Iteration and Recursion: the Powers Example

What is an Algorithm?

An algorithm (the word is derived from the name of the scholar Mohammad bin Musa al-Khawarizmi) is a clearly defined set of steps to perform some task. A recipe in a cookery book is an example of an algorithm, it involves a set of steps which tells you how to create some dish. Recipes take some food items, and tell you how you can perform operations on them to construct your finished dish. The instructions will be simple ones which it is assumed you understand how to do without further explanation, like "add an egg", "cook at gas mark 4 for 30 minutes" and so on.

Algorithms on computers will take some data and perform operations on them to produce some final data which is the answer to some problem. If the data consists of a collection of data items, we also have the related issue of how the data is structured, that is data structures. An algorithm is not a program - it will generally be expressed in terms of operations which we humans understand can be done on computers. Converting those instructions to something written in a programming language is another task. So an algorithm is a concept that can be translated to any programming language.

Where do algorithms come from?

If we want to solve a problem on a computer, we must first find an algorithm to do it. Having found an algorithm, we must write a computer program that implements that algorithm.

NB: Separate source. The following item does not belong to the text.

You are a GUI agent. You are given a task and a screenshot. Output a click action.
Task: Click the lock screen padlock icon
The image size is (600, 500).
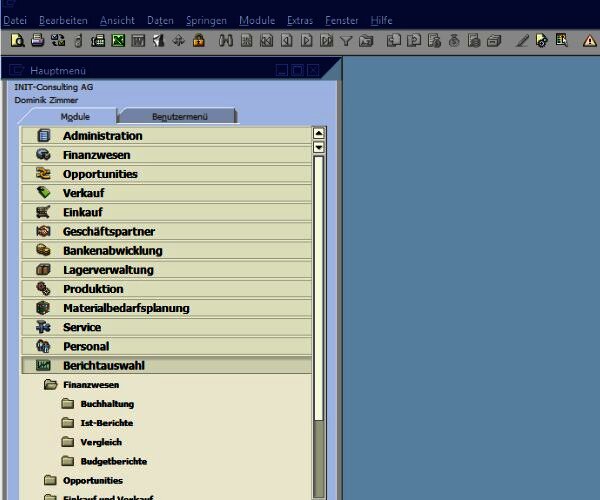pyautogui.click(x=199, y=41)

Computer scientists have spent a lot of time working out algorithms. One of the most common things that is done on a computer, for example, is to sort some data in some order. No computer programmer ought to sit down and work out from scratch how to sort data. He or she could go to a book on algorithms and find a sort algorithm there. Actually sorting is so common that any good programmer ought to know several sorting algorithms, but there is nothing wrong with looking up reference books (or web sites) for other algorithms if you are asked to solve a problem and you believe someone else has worked out how to solve that problem or something similar before.

Your reference will probably not tell you how to solve exactly the same problem as you have. For example, if you wanted to sort a list of student records in order of the birth date of the student, you wouldn't find an algorithm telling you how to sort a list of student records. You would find an algorithm telling you how to sort a list in general. One of the steps in that algorithm would involve comparing two of the items in the list being sorted. If it were a list of numbers, it would involve checking whether one number is less than another, with your student records it would involve checking whether the birth date in one student record is after the birth date in another. This idea of generalising, so that we express something in a general way and can fit it into a variety of different situations as needed is known as abstraction, and is one of the key concepts in computer science.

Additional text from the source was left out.